Kjetil Mulelid: Agoja

Editor's Choice

Rating: ★★★★

Record and Artist Details

Musicians:

Selma French (vn)
Arve Henriksen
Bárður Reinert Poulsen (b)
Mathias Eick (t)
Martin Myhre Olsen (ts, ss)
Kjetil Mulelid (p, ky)
Andreas Winther (d)
Sasha Berliner (vib)
Lars Horntveth (pedal steel)
Lyder Røed (t)
Trygve Seim (ts)
Signe Emmeluth (as)

Label:

Odin

April/2024

Media Format:

CD, LP, DL

Catalogue Number:

ODINCD/LP9585

RecordDate:

Rec. 6-8 December 2022

Norway’s jazz scene often sits happily out on its own limb – the native sound palette swirling with folkloric flourishes and breathy lyricism. Thus, it’s to burgeoning piano talent Kjetil Mulelid’s credit that he’s forged an intuitive link to more conventional sounds, making space for solos and collective improvisation on this wonderfully open-hearted set.

His third album to date, you know you’re doing something right when you’ve got Jaga Jazzist mainman Lars Horntveth on shimmering lap steel on a clutch of tracks; add to that the cream of the trumpet crop with Henriksen and Eick blowing up a storm, plus a searing soprano solo from Martin Myhre Olsen on the broiling ‘Heroes’ and it’s clear the keyboardist is an inspirational presence.

Having won plaudits for his 2021 debut solo album, simply titled Piano, here it’s a unified group sound that’s the focus on Agoja (apparently the first word uttered by his baby son).

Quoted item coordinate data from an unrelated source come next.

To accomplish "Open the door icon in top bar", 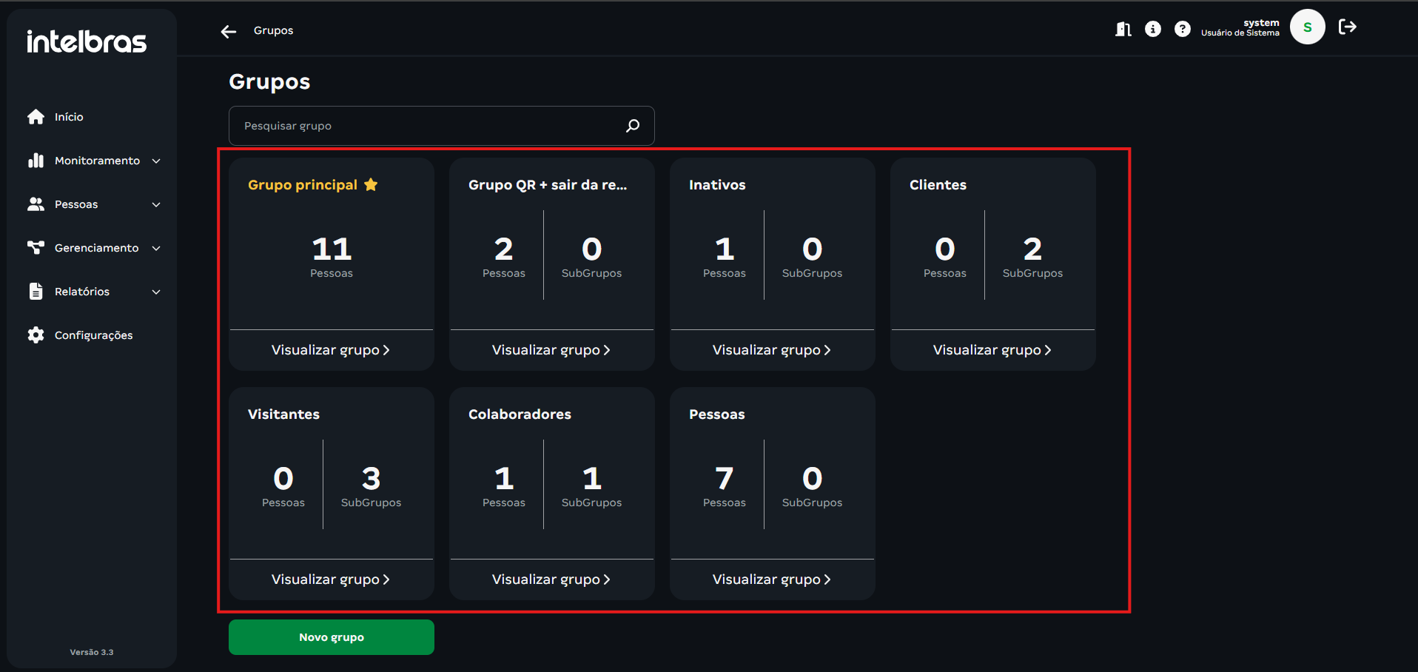I will (1123, 29).
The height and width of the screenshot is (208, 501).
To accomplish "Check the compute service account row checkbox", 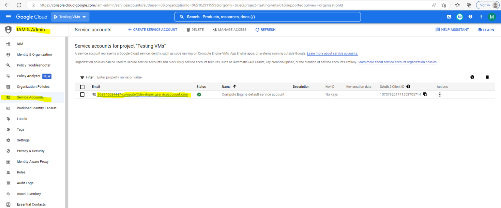I will [x=83, y=94].
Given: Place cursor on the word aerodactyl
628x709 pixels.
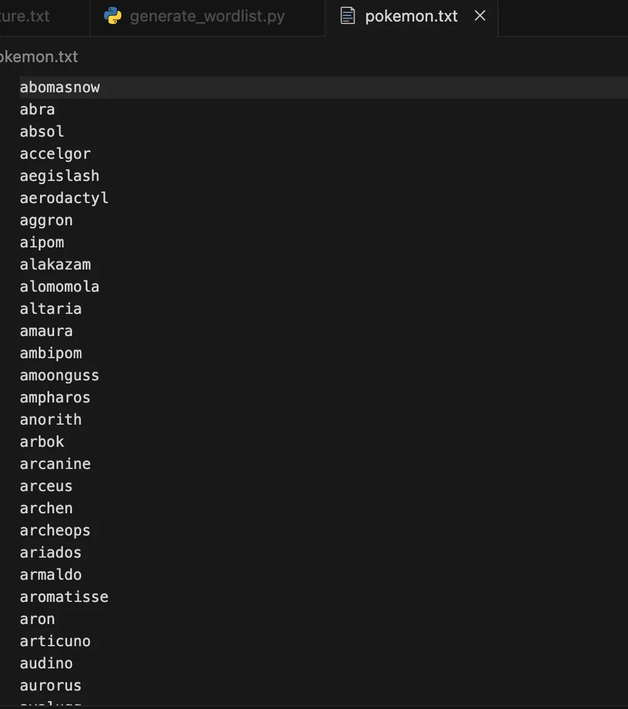Looking at the screenshot, I should tap(64, 198).
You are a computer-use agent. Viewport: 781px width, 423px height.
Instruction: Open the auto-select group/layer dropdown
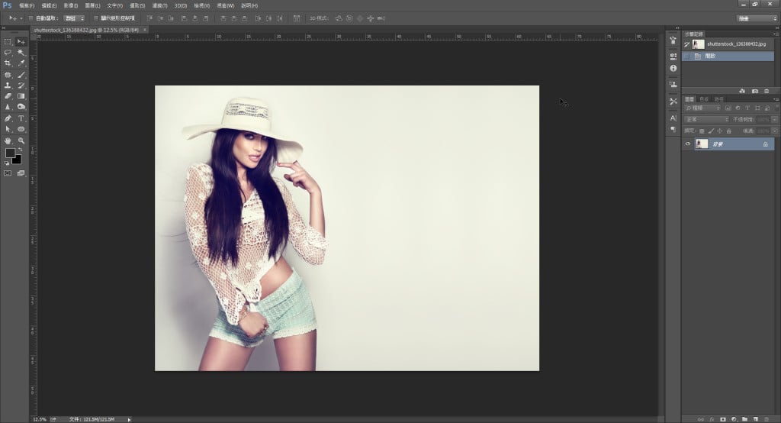[74, 18]
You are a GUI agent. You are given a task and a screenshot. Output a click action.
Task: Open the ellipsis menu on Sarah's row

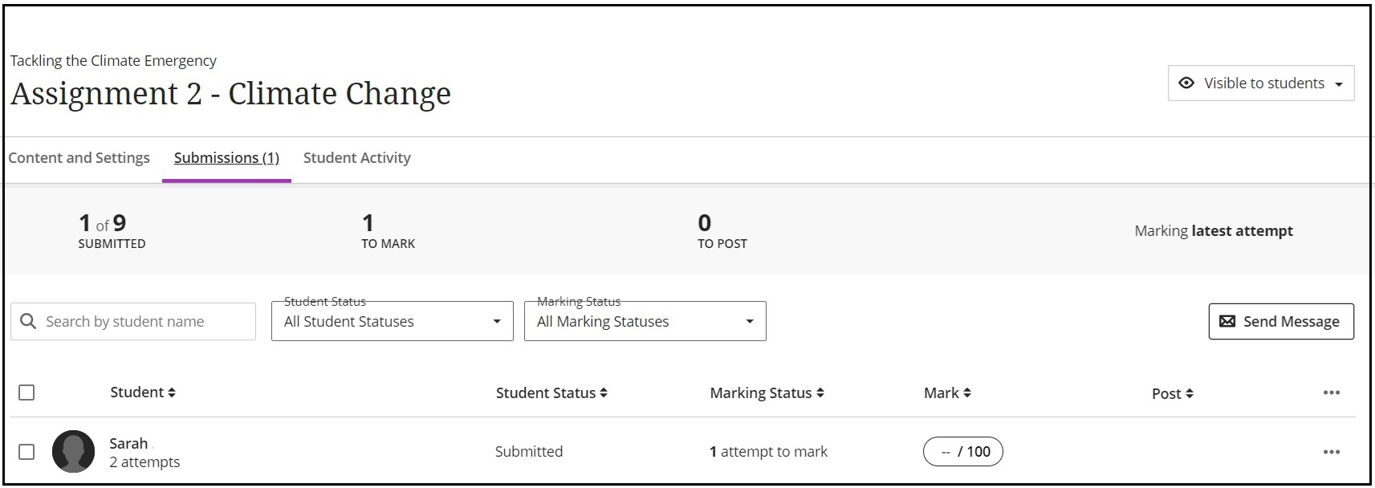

With the shifting cast of musicians infusing each track with textural variety, this is large-ensemble jazz that breathes to its own natural rhythms. There are surprises too, such as NYC-based vibist Sasha Berliner’s appearance on ‘Waiting Song’, spiking the music with her own finely wrought lines, while the preceding ‘A Prayer For Peace’ rolls with an impassioned rubato feel, that allows the tenor cries of Trygve Seim and alto of Signe Emmeluth to rage and then melt into sadness.

Couple this to a softly pulsing groove sensibility on opener ‘Alone’ or the spaced grandeur of closer ‘Kingdom, Slowly Disappearing’ (with delicious, thunked, low piano notes) and one gets the feeling Mulelid has with this album created a modern Nordic masterpiece.